Strathisla Whiskey Distillery, Keith in Moray. Scotland’s oldest operating distillery from 1786!

10 But the Lord was pleased
To crush Him, putting Him to grief;
If He would render Himself as a guilt offering,
He will see His offspring,
He will prolong His days,
And the good pleasure of the Lord will prosper in His hand.
11 As a result of the anguish of His soul,
He will see it and be satisfied;
By His knowledge the Righteous One,
My Servant, will justify the many,
As He will bear their iniquities.
12 Therefore, I will allot Him a portion with the great,
And He will divide the booty with the strong;
Because He poured out Himself to death,
And was numbered with the transgressors;
Yet He Himself bore the sin of many,
And interceded for the transgressors.
Isaiah 53:10-12 (NASB)

In this my final part of Isaiah 53 we reach the finale, the purpose of the Servant King – our Lord and Saviour Jesus Christ. In these final verses the Redemption Plan is made crystal clear by Almighty God in His Word.

The first line of this final part of Isaiah 53 is perplexing to our understanding of a loving God, how could He be pleased to crush/destroy His beloved Son in whom He earlier declares that He was well pleased with? (Matthew 17:5). The pleasure is not in the pain inflicted, but in the achievement by it. Firstly He was pleased in that His Son submitted to the service of Redemption, with all its implications. Secondly He was pleased by the fact that in His Servant’s service that Almighty God’s Divine mercy upon sinful man would be seen. Thirdly, that this great plan of Redemption would succeed in its purpose; to save fallen sinful humanity. Just like the Word of God which always achieves His purpose, so does His plans!

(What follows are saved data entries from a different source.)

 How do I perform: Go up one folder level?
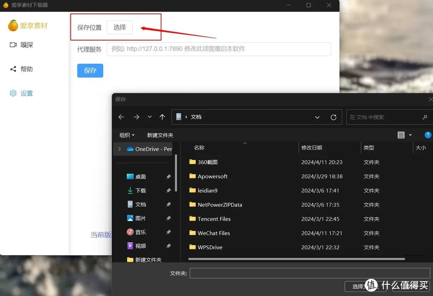[162, 117]
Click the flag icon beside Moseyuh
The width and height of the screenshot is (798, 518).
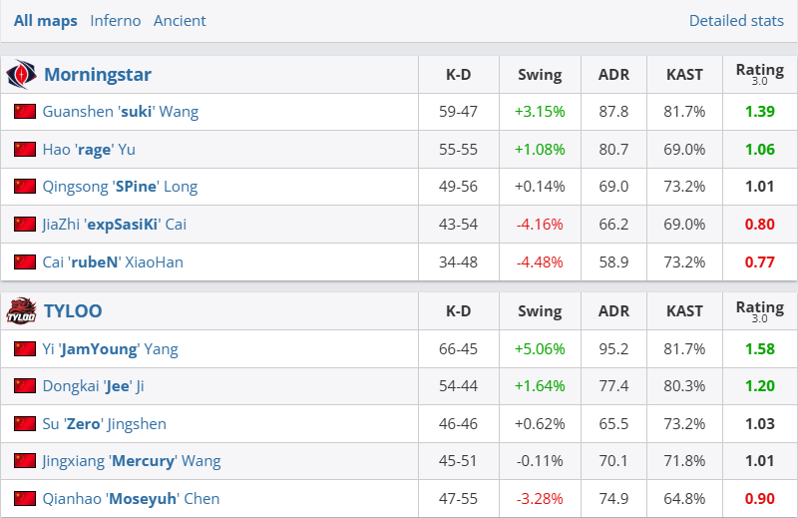(x=25, y=499)
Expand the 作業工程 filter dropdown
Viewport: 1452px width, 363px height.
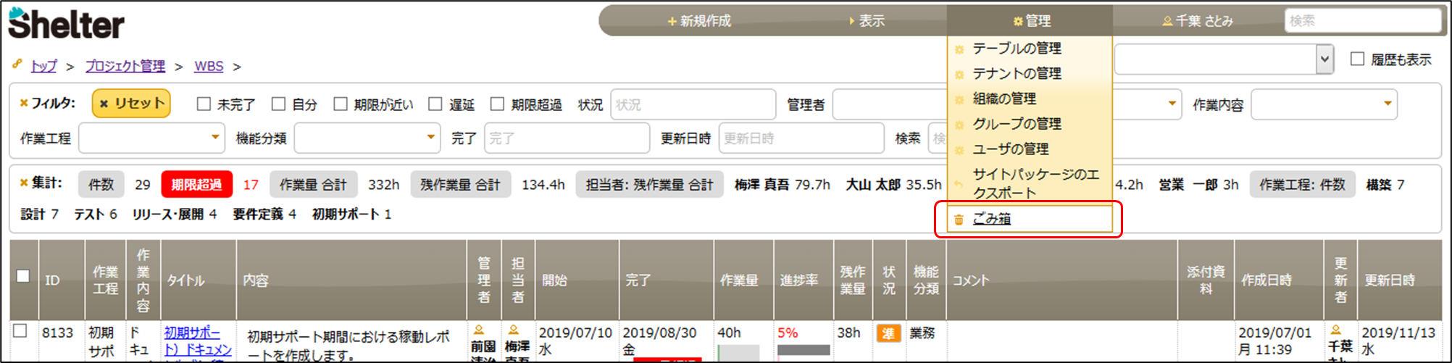tap(215, 137)
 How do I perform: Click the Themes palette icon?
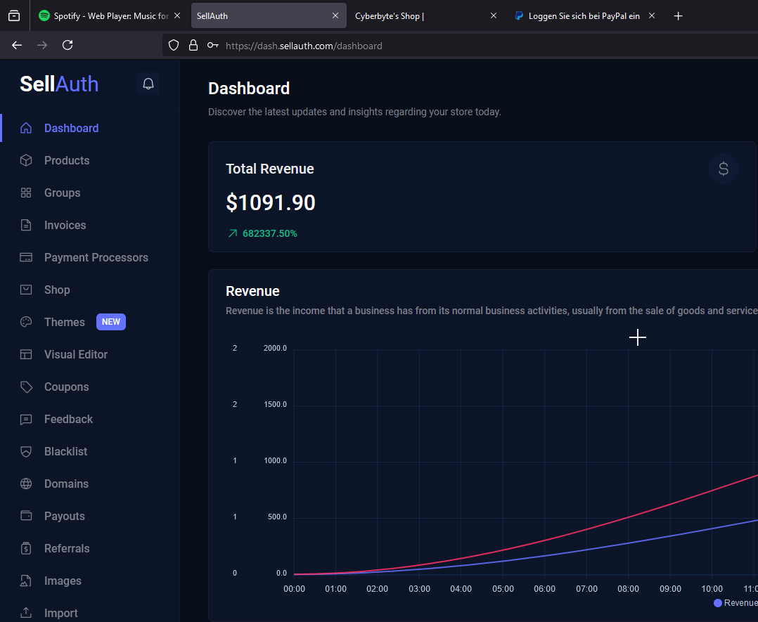26,322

In verse 10 the line “He would render Himself as a guilt offering” is reminiscent of Old Testament guilt sacrifices by God’s children for sins they have committed; indeed the Hebrew text for offering (Ashan) implies transition of the guilt upon the sacrifice, in this case our Lord. Jesus did not just pay the penalty of our sin, He actually bore the full guilt for it, as if He Himself had sinned! This is further said by Paul saying that God “made Him to be sin for us” (2 Corinthians 5:21). The implication that He who did not sin was guilty for our sins is just too much for my feeble mind and heart to bear. This great sacrificial service will reap a reward; He will live and prosper in the Father’s service, having many children saved from sin by His blood.

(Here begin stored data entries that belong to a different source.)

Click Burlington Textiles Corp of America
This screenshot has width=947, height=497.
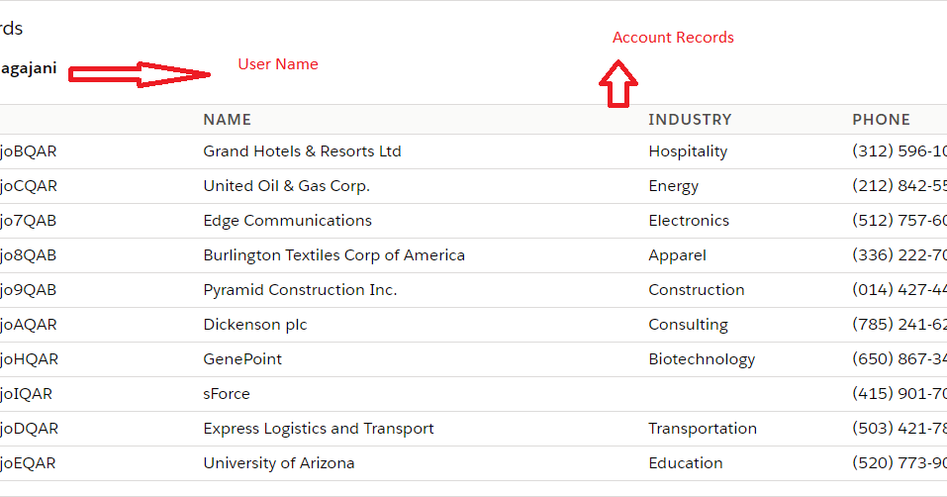pyautogui.click(x=333, y=255)
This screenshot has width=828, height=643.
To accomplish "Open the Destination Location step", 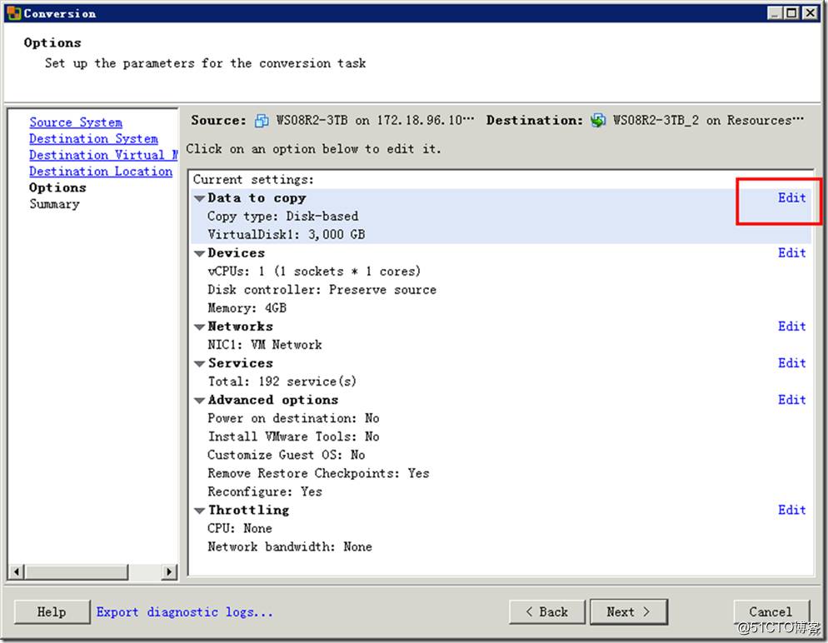I will 101,172.
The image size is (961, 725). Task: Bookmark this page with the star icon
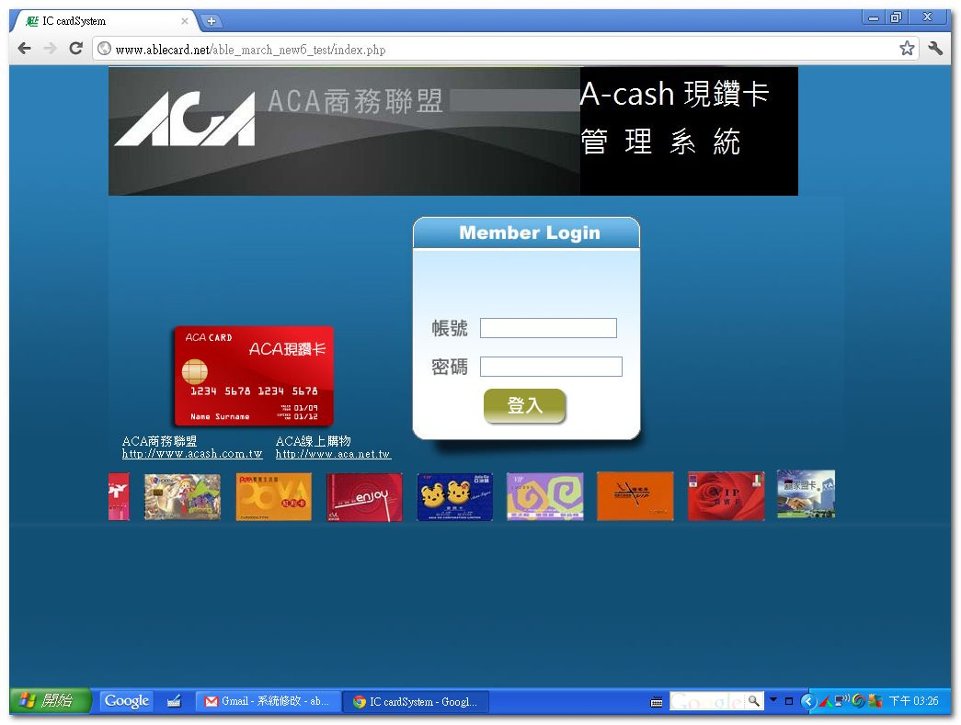tap(907, 49)
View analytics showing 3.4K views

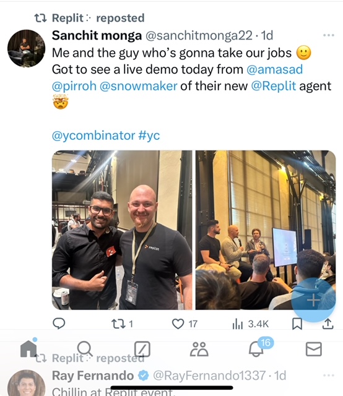tap(250, 324)
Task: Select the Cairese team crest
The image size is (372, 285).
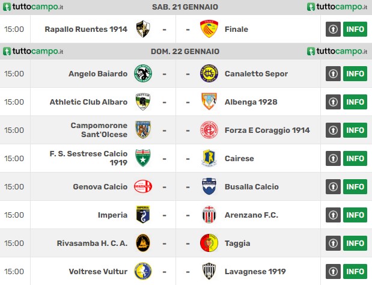Action: point(209,158)
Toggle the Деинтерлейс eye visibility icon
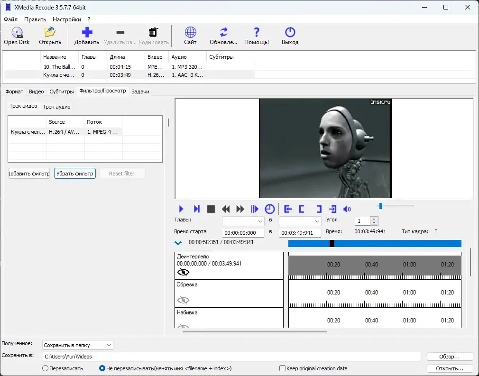Image resolution: width=479 pixels, height=376 pixels. (x=183, y=272)

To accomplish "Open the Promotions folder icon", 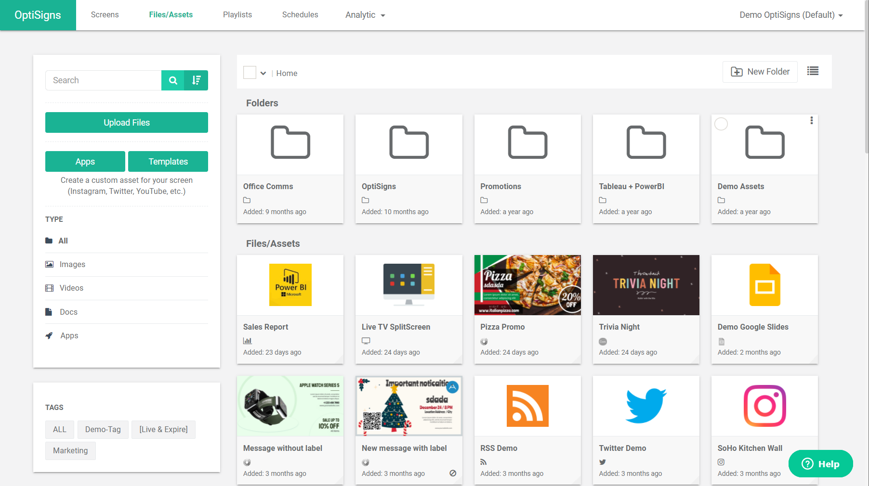I will [527, 142].
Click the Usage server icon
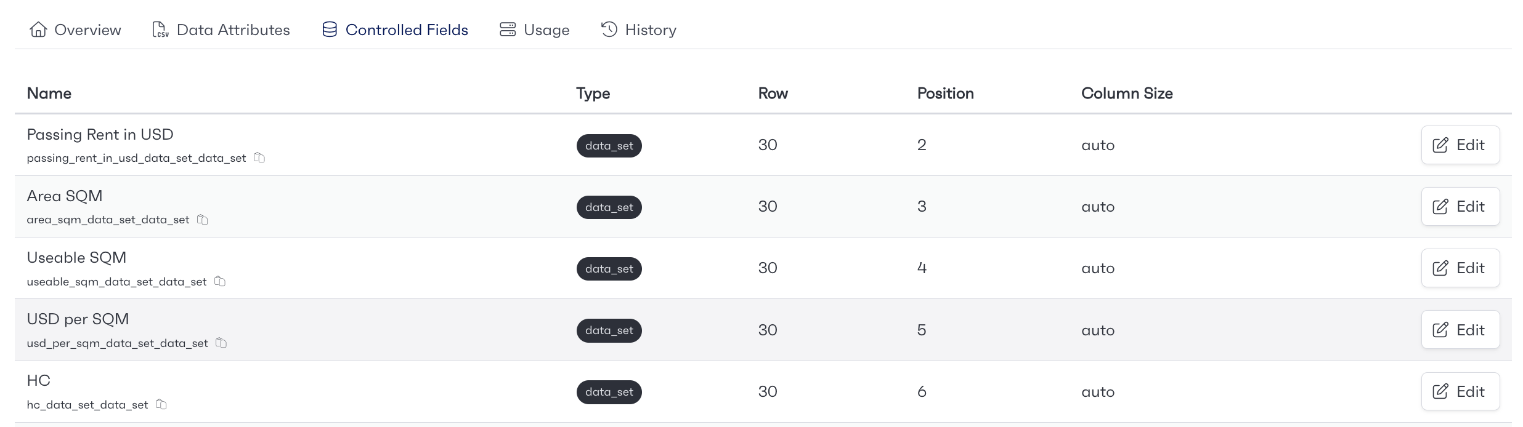Image resolution: width=1523 pixels, height=427 pixels. tap(508, 30)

In verse 11As a result of the anguish of His soul ” refers directly to the anguish of Christ the Servant; but in my mind I could see it also referring to the anguish of His Father, or am I implying human feelings on Almighty God? Either way both the Servant King and His God are satisfied with the end result, that being the Redemption of many sinners. By the knowledge of Him, His service and the result of it many are saved from sin; with out such knowledge we are missing out on life in Him.

Dear reader, in verse 12 we are finally presented with the triumphant Messiah, our Lord and Saviour! In His triumph over sin and the powers of evil He will claim His “booty,” that is the souls of the saved and the crown of victory befitting a King. In His utter humility serving God amidst the sinners He settles the battle over sin for eternity. His victory is a continuous living one, fought in every life throughout eternity, sustained by His continuous intercession before the Father for sinners. It is fitting that this important chapter should finish on a victorious note; it shows us clearly the very nature of Divine Atonement through our beloved Redeemer.